WHAT YOU WILL DO ::
Going through the data below, tally every line where the string "logo" occurs, then give only the tally.

SOURCE MATERIAL ::
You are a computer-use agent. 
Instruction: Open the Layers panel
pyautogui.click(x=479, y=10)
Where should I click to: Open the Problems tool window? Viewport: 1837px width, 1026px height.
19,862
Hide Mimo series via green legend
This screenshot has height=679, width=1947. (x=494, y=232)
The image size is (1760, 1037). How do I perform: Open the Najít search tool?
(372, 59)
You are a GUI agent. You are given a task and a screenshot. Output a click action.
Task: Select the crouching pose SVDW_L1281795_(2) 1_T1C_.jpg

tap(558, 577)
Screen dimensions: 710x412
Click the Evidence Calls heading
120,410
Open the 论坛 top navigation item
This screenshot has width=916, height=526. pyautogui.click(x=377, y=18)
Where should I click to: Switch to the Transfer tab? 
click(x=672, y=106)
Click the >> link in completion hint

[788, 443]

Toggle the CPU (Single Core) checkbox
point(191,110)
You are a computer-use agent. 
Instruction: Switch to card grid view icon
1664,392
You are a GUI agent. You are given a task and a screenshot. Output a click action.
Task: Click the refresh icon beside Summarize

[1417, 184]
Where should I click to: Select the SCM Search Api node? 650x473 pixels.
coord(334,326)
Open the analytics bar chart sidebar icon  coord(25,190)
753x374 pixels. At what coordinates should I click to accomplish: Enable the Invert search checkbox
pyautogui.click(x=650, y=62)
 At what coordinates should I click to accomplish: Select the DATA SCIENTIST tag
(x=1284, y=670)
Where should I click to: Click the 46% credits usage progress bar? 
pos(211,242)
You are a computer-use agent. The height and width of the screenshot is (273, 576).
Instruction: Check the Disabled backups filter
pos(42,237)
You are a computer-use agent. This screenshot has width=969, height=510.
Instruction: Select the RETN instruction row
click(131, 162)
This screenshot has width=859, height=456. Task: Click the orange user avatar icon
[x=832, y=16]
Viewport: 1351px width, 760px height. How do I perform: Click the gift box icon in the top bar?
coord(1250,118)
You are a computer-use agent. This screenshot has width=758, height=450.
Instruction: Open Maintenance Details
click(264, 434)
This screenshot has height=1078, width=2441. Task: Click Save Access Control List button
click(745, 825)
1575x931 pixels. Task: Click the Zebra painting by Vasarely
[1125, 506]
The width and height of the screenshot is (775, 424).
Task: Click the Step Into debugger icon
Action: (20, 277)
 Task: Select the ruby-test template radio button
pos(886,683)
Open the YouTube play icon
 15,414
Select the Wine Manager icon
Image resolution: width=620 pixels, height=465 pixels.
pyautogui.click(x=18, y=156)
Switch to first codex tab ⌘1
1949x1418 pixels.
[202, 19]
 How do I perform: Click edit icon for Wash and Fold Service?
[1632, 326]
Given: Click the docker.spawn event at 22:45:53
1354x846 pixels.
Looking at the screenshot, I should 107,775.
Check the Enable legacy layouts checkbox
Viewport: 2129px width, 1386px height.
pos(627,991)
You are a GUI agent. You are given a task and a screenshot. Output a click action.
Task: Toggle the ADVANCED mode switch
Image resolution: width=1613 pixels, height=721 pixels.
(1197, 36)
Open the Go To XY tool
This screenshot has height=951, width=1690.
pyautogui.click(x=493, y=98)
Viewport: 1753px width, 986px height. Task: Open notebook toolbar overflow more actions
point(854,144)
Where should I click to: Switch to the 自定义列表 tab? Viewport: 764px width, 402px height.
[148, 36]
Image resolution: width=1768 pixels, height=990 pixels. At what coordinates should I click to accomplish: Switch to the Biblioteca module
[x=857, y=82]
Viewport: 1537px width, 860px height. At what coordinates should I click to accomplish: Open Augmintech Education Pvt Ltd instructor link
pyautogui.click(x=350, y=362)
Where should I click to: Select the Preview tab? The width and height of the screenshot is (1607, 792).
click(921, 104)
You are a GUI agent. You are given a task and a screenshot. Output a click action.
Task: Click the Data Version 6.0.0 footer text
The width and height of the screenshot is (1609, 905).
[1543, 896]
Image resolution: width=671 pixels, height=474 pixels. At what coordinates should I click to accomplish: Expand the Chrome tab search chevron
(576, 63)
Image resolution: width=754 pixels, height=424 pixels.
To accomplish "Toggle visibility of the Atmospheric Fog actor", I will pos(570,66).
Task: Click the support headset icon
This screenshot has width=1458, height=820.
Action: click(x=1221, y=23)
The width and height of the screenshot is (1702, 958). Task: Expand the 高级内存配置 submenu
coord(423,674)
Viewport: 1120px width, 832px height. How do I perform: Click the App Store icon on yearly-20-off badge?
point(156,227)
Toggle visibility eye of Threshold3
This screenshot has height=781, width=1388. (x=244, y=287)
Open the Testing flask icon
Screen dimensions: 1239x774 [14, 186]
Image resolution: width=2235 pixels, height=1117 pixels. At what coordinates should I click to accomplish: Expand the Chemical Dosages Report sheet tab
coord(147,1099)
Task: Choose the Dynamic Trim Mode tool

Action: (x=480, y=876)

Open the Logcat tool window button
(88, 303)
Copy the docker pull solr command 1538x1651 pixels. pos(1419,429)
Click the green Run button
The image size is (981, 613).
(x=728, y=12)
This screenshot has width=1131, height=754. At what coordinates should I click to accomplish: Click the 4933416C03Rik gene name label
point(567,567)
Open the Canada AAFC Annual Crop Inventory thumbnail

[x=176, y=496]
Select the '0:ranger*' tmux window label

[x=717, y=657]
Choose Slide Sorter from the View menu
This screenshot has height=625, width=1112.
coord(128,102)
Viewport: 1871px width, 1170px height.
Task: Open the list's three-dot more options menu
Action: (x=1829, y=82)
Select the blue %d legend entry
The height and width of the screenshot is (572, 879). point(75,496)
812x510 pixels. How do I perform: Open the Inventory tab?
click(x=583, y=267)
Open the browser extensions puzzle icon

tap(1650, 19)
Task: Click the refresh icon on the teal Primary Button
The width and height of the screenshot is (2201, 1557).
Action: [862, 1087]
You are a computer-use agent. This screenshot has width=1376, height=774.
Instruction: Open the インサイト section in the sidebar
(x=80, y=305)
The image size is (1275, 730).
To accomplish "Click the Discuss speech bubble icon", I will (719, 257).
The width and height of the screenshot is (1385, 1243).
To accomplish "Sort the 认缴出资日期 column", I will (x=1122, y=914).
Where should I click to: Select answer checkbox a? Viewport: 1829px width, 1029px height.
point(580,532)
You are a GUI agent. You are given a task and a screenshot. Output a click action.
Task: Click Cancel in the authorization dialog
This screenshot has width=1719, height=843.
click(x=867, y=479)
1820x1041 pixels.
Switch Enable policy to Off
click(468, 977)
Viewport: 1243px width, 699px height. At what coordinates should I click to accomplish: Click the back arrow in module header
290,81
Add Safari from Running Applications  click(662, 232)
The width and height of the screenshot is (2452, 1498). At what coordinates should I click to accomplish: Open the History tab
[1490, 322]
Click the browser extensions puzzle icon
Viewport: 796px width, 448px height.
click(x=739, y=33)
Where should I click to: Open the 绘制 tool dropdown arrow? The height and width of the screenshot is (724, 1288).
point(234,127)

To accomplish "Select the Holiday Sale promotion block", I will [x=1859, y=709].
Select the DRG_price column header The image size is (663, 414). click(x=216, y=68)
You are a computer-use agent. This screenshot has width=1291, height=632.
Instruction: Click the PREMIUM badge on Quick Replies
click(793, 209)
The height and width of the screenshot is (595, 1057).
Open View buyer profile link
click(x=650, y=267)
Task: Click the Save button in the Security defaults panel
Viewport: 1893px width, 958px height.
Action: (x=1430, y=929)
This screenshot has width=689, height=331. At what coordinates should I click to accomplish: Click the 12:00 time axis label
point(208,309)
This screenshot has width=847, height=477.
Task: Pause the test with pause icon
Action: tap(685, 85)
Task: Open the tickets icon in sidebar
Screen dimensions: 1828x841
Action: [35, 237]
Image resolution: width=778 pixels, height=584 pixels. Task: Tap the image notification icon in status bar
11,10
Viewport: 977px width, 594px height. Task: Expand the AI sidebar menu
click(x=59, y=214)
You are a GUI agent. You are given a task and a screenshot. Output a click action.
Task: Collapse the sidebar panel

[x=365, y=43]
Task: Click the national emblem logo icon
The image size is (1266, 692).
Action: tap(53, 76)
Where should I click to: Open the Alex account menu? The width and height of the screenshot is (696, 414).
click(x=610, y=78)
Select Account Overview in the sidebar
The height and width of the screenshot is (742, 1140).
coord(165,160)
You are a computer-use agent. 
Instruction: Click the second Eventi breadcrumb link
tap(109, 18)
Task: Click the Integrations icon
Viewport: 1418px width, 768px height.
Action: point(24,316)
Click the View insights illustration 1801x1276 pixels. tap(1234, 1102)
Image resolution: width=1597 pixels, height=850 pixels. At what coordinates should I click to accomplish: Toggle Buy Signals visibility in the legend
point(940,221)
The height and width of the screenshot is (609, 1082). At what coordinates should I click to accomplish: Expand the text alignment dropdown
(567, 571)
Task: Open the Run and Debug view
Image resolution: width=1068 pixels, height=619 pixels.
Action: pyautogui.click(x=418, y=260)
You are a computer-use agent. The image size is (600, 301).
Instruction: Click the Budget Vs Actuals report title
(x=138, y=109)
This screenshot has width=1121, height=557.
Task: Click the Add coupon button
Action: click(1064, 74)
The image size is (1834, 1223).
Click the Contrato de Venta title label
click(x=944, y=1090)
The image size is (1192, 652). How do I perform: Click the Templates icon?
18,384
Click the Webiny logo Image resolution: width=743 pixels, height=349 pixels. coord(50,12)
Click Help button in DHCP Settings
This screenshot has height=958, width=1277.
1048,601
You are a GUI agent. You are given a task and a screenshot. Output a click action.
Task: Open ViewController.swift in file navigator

WORKED SOLUTION ::
2